"""
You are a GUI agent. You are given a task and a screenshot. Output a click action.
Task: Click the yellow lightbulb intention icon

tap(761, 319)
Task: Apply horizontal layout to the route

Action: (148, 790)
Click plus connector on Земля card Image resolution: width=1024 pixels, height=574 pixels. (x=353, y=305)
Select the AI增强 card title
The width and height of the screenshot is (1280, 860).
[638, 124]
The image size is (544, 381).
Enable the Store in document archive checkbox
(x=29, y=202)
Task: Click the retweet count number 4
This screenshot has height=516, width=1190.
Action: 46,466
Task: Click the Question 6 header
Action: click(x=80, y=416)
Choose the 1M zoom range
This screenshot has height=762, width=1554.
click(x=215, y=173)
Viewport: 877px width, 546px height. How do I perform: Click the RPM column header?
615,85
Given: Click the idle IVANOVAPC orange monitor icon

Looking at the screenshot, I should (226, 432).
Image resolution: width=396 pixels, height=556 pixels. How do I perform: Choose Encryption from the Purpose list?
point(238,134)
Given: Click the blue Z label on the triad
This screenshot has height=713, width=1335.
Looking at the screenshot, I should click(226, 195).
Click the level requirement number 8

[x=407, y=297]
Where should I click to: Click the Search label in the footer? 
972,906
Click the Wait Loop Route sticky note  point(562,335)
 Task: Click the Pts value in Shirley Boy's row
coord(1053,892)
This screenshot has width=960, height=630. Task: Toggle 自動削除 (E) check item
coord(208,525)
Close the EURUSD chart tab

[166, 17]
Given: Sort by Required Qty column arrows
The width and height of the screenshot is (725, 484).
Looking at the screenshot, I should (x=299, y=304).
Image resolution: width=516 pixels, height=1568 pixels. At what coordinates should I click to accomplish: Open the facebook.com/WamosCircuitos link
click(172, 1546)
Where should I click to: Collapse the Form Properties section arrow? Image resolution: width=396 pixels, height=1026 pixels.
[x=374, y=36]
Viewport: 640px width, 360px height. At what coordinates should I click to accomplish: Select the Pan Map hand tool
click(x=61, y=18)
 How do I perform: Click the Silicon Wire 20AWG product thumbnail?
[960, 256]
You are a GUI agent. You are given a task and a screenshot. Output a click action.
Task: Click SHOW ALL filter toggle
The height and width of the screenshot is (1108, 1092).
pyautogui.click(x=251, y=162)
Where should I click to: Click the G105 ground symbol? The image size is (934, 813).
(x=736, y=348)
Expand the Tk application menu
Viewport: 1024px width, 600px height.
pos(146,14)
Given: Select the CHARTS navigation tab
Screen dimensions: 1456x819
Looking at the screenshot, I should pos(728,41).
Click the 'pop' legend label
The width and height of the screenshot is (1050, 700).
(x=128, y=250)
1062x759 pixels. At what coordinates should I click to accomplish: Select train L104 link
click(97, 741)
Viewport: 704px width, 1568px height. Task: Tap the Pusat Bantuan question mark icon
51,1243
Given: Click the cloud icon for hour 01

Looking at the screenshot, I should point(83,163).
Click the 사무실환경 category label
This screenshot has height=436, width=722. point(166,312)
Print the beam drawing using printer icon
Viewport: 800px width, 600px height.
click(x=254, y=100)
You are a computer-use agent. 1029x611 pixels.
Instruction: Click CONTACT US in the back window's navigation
"""
◆ WORK REQUEST: Working from the entries above, find every line in which the word "navigation" occurs and copy it.

◆ RESPONSE:
Given: Select the CHARTS navigation tab
Instruction: Click CONTACT US in the back window's navigation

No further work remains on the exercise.